[Dataset records — start]
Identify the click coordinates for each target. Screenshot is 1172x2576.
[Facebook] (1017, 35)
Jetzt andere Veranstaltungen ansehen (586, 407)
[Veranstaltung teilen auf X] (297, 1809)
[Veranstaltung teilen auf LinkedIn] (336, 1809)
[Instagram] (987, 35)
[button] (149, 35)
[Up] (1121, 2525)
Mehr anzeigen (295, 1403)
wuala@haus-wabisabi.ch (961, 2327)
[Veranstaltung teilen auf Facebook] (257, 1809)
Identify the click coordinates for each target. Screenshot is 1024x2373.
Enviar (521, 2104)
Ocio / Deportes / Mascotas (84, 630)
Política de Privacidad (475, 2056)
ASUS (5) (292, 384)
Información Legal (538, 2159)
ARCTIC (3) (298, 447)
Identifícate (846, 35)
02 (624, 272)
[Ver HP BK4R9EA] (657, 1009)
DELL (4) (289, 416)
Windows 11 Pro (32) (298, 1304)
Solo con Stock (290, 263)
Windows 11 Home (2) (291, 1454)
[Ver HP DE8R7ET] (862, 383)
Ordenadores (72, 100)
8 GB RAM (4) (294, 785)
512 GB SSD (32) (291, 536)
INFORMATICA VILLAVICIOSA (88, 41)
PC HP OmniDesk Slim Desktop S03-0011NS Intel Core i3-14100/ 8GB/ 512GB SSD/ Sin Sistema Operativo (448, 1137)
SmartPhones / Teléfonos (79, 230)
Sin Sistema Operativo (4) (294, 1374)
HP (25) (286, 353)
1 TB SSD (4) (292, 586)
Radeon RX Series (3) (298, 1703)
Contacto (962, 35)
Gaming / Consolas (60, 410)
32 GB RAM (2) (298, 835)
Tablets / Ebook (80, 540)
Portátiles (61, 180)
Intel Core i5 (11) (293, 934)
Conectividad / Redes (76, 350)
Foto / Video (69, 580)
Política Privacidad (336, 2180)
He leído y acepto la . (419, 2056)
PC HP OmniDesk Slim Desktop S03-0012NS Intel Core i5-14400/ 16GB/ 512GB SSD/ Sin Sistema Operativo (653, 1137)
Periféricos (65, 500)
[Dataset records — finish]
Task description: Looking at the data above, return every line from the one with "[Veranstaltung teilen auf Facebook]" down to the one with "Ordenadores (72, 100)", exactly and inclusively.

Reply to the exercise:
[Veranstaltung teilen auf Facebook] (257, 1809)
Identify the click coordinates for each target. Screenshot is 1024x2373.
Enviar (521, 2104)
Ocio / Deportes / Mascotas (84, 630)
Política de Privacidad (475, 2056)
ASUS (5) (292, 384)
Información Legal (538, 2159)
ARCTIC (3) (298, 447)
Identifícate (846, 35)
02 (624, 272)
[Ver HP BK4R9EA] (657, 1009)
DELL (4) (289, 416)
Windows 11 Pro (32) (298, 1304)
Solo con Stock (290, 263)
Windows 11 Home (2) (291, 1454)
[Ver HP DE8R7ET] (862, 383)
Ordenadores (72, 100)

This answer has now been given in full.